» **Estratto del documento**:
++++
Il leverage ratio
Ai requisiti patrimoniali basati sul rischio si affiancherà un leverage ratio. L’introduzione di questo strumento ha una duplice finalità. Oltre a contribuire – come richiesto dal G20 – a contenere il livello di indebitamento nelle fasi di eccessiva crescita economica, il leverage ratio può anche supplire alle eventuali carenze dei modelli interni per la valutazione del rischio, soprattutto di quelli sviluppati per prodotti finanziari particolarmente complessi o innovativi. Un punto importante della proposta è l’inclusione nel calcolo del rapporto anche delle attività fuori bilancio, escluse, ad esempio, nella regolamentazione statunitense. Si tratta di un profilo essenziale che pone al riparo dai rischi di arbitraggio regolamentare e di aggiramento del limite.
Il valore massimo di leverage che le banche potranno sostenere sarà definito nella fase di calibrazione delle diverse misure. Esso dovrà essere tale da interagire virtuosamente con l’impianto di Basilea 2, così come modificato a seguito della crisi, evitando di alterare la struttura di incentivi degli intermediari o di rafforzare la ciclicità delle dotazioni patrimoniali. È chiaro che, al di là delle condivisibili finalità dello strumento, la difficoltà che abbiamo di fronte sta proprio nel definirne l’interazione con le regole risk-sensitive già in vigore. Alcune prime simulazioni sulle banche italiane – che risentono tuttavia della carenza di serie storiche sufficientemente lunghe – mostrano che, nelle fasi congiunturali avverse, l’impatto delle perdite sul livello del capitale può essere rilevante, conducendo ad un aumento del grado di leva.
++++
» **Voci**:

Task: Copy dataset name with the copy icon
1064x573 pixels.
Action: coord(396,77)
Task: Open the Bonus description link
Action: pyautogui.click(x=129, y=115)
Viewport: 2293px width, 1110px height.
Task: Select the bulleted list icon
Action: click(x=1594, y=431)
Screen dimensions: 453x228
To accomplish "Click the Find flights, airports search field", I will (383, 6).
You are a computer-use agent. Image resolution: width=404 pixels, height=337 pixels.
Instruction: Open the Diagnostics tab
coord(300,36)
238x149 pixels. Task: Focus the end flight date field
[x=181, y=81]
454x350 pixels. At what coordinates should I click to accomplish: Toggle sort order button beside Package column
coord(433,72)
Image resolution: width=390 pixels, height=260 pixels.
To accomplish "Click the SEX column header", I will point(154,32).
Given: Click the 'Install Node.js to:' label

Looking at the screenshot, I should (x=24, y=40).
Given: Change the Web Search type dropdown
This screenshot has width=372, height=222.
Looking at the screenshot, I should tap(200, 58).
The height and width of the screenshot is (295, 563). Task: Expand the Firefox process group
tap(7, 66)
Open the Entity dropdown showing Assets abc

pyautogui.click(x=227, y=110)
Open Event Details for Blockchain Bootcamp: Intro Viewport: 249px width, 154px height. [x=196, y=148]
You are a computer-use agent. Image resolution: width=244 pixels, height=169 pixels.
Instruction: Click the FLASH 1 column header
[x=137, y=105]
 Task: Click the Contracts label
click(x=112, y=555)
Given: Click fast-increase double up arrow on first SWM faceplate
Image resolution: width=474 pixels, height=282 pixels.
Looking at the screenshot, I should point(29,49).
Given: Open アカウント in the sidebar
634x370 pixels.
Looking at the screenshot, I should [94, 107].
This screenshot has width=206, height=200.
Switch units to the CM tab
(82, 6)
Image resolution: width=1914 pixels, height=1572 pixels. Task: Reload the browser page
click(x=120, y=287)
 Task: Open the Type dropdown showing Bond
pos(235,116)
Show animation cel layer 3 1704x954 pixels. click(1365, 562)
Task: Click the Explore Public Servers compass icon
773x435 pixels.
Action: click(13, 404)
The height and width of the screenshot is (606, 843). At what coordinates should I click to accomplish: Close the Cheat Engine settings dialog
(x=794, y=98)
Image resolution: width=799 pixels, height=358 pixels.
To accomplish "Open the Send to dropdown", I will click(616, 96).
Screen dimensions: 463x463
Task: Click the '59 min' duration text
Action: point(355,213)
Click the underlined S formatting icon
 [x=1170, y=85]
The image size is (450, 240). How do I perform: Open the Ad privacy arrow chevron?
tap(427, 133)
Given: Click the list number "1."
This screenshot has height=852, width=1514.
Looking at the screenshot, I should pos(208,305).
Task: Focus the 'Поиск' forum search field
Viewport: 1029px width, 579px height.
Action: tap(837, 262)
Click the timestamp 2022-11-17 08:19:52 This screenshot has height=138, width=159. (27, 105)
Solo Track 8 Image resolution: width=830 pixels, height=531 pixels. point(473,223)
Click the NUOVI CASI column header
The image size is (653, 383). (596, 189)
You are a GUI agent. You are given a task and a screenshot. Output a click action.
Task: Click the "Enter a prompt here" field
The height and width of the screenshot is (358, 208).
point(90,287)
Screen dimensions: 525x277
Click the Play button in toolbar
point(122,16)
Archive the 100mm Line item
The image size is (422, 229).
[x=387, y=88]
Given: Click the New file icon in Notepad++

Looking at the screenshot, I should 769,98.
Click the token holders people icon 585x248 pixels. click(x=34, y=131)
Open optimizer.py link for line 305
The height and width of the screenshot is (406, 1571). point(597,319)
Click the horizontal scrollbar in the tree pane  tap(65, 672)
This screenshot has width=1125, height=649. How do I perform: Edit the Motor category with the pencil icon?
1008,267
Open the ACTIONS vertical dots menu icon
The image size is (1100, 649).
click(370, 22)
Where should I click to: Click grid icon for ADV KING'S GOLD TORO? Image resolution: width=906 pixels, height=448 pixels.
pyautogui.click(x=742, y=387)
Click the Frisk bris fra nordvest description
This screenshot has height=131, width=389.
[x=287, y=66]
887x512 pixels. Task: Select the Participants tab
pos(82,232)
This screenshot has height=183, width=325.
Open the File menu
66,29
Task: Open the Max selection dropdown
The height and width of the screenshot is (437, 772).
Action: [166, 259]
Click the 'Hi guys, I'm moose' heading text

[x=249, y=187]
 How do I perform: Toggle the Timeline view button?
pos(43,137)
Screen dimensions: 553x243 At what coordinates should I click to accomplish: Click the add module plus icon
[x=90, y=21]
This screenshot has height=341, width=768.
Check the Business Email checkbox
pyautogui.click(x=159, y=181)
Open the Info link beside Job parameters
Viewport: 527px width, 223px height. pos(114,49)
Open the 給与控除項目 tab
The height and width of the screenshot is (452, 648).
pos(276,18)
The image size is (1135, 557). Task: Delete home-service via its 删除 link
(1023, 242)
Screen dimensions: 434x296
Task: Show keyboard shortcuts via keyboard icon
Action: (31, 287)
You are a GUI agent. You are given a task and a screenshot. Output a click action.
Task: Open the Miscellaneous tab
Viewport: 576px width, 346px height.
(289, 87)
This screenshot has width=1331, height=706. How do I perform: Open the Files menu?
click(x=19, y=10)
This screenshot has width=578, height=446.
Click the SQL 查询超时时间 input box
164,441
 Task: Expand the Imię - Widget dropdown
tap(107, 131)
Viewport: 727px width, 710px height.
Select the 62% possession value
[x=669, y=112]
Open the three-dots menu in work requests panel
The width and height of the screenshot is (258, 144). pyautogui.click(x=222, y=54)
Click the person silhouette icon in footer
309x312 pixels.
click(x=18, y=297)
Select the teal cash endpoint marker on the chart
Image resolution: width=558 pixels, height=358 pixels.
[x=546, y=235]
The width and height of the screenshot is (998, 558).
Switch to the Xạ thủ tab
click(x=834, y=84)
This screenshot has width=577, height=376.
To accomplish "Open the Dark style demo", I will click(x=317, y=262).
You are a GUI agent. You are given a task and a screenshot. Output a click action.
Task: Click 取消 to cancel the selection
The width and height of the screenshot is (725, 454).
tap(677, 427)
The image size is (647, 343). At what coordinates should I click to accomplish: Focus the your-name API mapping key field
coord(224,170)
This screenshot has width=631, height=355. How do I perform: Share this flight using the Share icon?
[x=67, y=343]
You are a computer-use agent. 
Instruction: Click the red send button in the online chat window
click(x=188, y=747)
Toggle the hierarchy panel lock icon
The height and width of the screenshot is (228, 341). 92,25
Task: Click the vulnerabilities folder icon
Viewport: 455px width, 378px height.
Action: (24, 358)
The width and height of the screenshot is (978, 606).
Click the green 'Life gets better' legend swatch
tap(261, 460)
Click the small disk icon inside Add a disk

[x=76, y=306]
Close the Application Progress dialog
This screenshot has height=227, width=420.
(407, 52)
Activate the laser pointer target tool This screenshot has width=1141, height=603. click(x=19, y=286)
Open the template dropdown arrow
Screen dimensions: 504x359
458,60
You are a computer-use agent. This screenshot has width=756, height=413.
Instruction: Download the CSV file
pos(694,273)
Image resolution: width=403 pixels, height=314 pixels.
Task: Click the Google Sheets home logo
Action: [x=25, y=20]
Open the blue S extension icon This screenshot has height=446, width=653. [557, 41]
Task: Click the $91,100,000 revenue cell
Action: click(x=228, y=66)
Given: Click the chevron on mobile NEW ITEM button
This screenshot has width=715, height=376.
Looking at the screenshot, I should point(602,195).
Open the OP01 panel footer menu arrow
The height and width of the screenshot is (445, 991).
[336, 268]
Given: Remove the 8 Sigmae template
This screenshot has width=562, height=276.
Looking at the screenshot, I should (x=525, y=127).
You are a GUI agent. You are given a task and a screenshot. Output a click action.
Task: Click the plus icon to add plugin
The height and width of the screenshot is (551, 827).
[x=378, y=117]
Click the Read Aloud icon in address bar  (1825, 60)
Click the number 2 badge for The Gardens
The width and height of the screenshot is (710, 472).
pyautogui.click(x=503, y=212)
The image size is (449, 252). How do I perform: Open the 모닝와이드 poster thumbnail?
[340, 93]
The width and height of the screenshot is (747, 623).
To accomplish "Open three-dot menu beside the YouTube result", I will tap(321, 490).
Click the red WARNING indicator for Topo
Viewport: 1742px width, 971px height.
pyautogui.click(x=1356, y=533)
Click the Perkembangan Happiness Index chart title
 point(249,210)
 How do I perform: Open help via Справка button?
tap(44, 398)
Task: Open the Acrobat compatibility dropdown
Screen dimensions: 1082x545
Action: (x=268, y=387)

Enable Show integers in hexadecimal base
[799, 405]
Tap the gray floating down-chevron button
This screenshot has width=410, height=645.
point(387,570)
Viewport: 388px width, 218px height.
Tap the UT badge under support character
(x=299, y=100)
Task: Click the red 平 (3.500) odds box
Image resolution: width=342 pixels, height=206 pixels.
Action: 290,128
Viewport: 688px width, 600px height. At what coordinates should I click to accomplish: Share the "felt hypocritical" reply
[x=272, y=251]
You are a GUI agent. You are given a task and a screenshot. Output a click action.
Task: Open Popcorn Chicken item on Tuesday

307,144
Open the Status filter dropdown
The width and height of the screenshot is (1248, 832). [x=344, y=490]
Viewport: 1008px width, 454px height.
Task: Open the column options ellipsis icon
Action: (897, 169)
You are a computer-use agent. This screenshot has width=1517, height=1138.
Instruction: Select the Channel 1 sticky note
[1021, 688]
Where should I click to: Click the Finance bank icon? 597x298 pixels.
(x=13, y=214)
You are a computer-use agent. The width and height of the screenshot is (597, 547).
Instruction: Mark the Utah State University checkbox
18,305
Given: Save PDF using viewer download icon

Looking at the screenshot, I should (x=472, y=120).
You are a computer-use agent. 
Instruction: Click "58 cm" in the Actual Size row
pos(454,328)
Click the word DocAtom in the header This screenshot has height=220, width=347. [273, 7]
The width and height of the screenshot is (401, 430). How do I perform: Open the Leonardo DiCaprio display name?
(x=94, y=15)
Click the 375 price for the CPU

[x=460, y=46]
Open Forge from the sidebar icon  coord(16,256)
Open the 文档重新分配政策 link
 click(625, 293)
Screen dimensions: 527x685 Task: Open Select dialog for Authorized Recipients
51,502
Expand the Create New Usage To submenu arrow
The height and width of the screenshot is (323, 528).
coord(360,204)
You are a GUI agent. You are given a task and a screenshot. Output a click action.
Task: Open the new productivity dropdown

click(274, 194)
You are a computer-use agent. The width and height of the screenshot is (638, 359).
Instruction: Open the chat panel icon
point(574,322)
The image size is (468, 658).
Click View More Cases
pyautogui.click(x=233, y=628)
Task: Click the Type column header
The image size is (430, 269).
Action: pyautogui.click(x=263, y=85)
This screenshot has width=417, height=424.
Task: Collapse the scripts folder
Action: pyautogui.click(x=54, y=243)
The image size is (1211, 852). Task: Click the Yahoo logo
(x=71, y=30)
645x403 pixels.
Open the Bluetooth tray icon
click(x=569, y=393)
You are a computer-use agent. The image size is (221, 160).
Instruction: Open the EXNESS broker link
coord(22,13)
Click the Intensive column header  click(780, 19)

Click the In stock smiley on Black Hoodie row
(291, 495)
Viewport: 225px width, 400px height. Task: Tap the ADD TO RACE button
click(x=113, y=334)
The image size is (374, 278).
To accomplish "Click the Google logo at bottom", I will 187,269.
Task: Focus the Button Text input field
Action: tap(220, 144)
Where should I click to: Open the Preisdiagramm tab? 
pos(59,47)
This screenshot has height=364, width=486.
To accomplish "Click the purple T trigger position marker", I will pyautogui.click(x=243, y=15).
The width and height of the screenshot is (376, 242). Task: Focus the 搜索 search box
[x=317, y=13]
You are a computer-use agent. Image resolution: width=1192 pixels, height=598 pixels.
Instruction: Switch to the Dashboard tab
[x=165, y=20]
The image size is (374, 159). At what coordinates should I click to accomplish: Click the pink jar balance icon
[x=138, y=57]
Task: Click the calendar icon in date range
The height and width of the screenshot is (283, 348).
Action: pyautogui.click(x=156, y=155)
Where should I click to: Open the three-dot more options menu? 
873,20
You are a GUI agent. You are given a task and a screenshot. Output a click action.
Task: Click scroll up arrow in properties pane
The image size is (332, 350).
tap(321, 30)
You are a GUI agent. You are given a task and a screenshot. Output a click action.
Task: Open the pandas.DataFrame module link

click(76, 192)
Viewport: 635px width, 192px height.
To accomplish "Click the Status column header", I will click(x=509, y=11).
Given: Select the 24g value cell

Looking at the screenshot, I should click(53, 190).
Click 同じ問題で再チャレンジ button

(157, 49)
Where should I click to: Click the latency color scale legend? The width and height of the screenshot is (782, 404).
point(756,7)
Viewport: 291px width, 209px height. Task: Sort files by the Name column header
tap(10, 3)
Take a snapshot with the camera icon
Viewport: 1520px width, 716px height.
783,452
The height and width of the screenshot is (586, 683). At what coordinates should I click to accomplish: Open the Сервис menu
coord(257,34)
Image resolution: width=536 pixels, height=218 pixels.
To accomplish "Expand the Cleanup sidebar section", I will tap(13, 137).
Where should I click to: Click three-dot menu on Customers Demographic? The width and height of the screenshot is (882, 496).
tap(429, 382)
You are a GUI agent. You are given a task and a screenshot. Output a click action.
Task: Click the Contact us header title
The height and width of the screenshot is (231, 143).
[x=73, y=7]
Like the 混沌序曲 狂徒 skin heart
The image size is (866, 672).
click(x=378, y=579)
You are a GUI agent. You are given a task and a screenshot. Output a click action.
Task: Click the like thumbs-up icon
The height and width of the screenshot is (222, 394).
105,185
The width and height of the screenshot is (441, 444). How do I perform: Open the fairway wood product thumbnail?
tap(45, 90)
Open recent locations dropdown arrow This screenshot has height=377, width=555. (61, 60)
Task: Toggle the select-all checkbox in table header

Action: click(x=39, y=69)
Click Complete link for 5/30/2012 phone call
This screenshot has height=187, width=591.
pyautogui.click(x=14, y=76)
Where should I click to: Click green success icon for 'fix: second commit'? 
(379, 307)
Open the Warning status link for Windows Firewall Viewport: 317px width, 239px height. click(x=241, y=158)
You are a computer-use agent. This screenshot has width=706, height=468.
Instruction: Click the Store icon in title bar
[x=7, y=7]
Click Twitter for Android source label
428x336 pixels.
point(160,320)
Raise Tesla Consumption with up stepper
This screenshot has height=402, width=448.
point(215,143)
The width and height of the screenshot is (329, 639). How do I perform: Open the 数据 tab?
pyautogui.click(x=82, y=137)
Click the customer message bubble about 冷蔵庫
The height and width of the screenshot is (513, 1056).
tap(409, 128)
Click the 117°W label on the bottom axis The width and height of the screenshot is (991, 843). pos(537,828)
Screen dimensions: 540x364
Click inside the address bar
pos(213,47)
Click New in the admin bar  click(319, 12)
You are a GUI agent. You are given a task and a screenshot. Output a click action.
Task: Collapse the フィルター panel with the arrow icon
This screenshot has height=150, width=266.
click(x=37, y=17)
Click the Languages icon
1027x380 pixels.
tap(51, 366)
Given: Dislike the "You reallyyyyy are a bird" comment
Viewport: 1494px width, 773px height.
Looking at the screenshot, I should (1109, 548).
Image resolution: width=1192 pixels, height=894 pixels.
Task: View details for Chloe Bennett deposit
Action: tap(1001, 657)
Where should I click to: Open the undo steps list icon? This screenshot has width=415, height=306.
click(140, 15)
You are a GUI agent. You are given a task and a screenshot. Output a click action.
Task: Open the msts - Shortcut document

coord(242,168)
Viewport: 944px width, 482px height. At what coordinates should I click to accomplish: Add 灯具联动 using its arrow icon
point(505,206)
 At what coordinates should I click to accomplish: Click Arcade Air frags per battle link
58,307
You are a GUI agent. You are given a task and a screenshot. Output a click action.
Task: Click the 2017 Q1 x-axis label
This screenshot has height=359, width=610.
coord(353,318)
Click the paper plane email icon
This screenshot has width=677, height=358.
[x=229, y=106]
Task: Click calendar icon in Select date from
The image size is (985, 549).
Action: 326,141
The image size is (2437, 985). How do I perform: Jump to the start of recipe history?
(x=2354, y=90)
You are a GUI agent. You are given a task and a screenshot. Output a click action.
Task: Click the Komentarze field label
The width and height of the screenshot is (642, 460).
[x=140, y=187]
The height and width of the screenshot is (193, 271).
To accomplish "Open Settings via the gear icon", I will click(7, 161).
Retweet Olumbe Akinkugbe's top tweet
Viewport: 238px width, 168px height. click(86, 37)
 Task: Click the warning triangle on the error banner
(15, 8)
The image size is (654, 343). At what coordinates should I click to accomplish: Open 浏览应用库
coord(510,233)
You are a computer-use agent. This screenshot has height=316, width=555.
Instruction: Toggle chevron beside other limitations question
++++
» **Descrizione del compito**: Ricopia parola per parola il brano sul leverage ratio, cominciando da "Il valore massimo" e andando avanti fino a "grado di leva.".

» **Risposta attesa**:
Il valore massimo di leverage che le banche potranno sostenere sarà definito nella fase di calibrazione delle diverse misure. Esso dovrà essere tale da interagire virtuosamente con l’impianto di Basilea 2, così come modificato a seguito della crisi, evitando di alterare la struttura di incentivi degli intermediari o di rafforzare la ciclicità delle dotazioni patrimoniali. È chiaro che, al di là delle condivisibili finalità dello strumento, la difficoltà che abbiamo di fronte sta proprio nel definirne l’interazione con le regole risk-sensitive già in vigore. Alcune prime simulazioni sulle banche italiane – che risentono tuttavia della carenza di serie storiche sufficientemente lunghe – mostrano che, nelle fasi congiunturali avverse, l’impatto delle perdite sul livello del capitale può essere rilevante, conducendo ad un aumento del grado di leva.